传统的Laplacian分类器通过Parzen窗估计概率密度函数，而后基于CauchySchwarz散度（Cauchy-SchwarzDivergence，CSD）定义分类准则进行分类，主要强调了小概率类别，致使对较高概率的类的分类效果较一般．针对此，提出了一个改进方法．关键是对小样本类用加权代替无权的Parzen窗概率密度估计，并用CSD作为代价函数优化相应的权值，而后依据Laplacian分类准则设计出加权Laplacian分类器（WeightedLaplacianClassifier，WLC）．在所用测试数据集，尤其是不平衡数据集上的实验表明，WLC的结果明显优于Lapalcian分类器．

英文摘要：

The traditional Laplacian Classifier proposed to classify the datasets is derived from Cauchy-Schwarz divergence（CSD） using Parzen window. The classification rule is expressed in terms of a weighted kernel expansion. The weighting associated with a data point is inversely proportional to the probability density at that point, emphasizing the least probable regions, which makes the classification result of the other regions not so well.

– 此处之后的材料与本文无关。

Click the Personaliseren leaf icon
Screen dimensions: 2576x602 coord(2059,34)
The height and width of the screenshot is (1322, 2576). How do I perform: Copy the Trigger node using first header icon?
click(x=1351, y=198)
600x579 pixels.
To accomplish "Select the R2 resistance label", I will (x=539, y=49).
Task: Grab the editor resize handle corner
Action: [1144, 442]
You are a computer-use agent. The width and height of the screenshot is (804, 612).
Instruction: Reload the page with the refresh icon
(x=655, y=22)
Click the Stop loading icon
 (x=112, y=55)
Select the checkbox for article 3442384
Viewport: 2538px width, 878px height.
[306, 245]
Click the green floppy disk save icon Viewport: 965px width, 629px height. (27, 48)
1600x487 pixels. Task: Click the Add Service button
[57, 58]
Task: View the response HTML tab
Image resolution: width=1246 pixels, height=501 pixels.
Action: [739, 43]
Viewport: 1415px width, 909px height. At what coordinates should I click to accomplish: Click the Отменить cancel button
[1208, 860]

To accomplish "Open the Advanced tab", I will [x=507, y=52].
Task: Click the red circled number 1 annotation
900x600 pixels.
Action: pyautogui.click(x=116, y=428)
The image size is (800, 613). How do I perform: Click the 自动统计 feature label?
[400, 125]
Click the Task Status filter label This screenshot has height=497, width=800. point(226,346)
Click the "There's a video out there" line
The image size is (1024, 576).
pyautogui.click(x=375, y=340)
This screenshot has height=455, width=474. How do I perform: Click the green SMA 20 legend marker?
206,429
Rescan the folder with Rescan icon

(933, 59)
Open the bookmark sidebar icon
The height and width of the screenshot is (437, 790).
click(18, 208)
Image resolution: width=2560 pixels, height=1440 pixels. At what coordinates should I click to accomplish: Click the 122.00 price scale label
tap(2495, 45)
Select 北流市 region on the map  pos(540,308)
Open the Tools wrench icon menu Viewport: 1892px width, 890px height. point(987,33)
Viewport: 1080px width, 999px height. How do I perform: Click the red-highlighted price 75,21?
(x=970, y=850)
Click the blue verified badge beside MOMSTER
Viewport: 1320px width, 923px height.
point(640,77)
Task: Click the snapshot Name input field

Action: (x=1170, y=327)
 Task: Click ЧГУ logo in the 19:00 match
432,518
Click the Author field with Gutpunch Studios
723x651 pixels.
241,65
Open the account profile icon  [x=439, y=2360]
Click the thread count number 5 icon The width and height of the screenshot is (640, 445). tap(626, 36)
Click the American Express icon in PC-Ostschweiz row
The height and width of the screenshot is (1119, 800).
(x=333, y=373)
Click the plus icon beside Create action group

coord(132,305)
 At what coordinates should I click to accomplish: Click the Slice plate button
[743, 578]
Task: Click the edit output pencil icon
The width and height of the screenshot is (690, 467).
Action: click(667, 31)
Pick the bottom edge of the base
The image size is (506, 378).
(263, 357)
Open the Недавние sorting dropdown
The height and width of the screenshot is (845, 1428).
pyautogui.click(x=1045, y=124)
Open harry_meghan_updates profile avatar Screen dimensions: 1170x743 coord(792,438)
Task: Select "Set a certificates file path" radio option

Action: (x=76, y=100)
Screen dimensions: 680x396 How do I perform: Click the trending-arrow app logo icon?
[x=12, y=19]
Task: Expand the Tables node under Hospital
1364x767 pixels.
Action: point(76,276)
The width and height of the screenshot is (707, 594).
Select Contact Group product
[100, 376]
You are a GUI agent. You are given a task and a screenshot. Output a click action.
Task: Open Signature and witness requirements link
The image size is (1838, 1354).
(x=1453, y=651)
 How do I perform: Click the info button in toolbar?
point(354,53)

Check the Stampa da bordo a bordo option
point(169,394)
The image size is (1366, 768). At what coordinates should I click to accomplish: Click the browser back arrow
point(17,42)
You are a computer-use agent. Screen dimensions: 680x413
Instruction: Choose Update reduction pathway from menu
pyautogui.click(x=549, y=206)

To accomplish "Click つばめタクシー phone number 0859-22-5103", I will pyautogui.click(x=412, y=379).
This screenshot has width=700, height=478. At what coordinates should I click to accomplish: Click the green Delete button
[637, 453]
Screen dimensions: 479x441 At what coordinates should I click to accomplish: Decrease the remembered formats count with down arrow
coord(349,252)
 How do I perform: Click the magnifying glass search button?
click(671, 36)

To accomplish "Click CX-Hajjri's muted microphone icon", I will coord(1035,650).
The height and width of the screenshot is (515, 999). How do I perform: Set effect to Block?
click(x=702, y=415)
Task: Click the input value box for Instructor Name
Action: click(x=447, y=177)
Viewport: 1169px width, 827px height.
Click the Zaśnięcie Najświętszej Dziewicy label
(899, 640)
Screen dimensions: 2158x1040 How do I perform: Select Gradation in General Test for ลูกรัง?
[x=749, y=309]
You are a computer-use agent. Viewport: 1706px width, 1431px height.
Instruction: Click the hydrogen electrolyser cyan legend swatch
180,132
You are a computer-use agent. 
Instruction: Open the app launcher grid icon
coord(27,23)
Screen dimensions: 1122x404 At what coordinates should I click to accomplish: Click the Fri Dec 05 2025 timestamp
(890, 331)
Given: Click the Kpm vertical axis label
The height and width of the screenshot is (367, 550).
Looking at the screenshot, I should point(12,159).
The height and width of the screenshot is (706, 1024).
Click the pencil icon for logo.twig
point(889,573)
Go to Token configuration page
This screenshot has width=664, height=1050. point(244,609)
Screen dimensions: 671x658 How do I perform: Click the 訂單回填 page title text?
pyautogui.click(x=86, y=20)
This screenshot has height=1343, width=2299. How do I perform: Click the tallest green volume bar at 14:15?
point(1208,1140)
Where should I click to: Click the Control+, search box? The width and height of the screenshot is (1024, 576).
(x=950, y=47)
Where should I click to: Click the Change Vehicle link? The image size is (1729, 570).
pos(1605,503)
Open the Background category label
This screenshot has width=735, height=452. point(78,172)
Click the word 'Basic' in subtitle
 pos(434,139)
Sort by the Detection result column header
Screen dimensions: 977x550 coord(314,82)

Against this problem, we proposed a new classifier to improve it, named the weighted Laplacian classifier （WLC）. The classifier uses the weighted Parzen window which is used to estimate the probability density functions （pdf） on the small sample class, and the CSD is used as the cost function to optimal the weight. Besides, the quadratic programming is used as the optimal method to optimal the weight. Then the weighted classifier is designed according to the Laplacian classification rule. The classification cost function measures the angle between class mean vectors in the kernel feature space, the test data is classified to the smaller angle between the two datasets in the feature space. According to the experiment on toy dataset and the real dataset, the final experiment result shows that WLC is better than the Laplacian classifier＇s on the test datasets, especially on the imbalance datasets.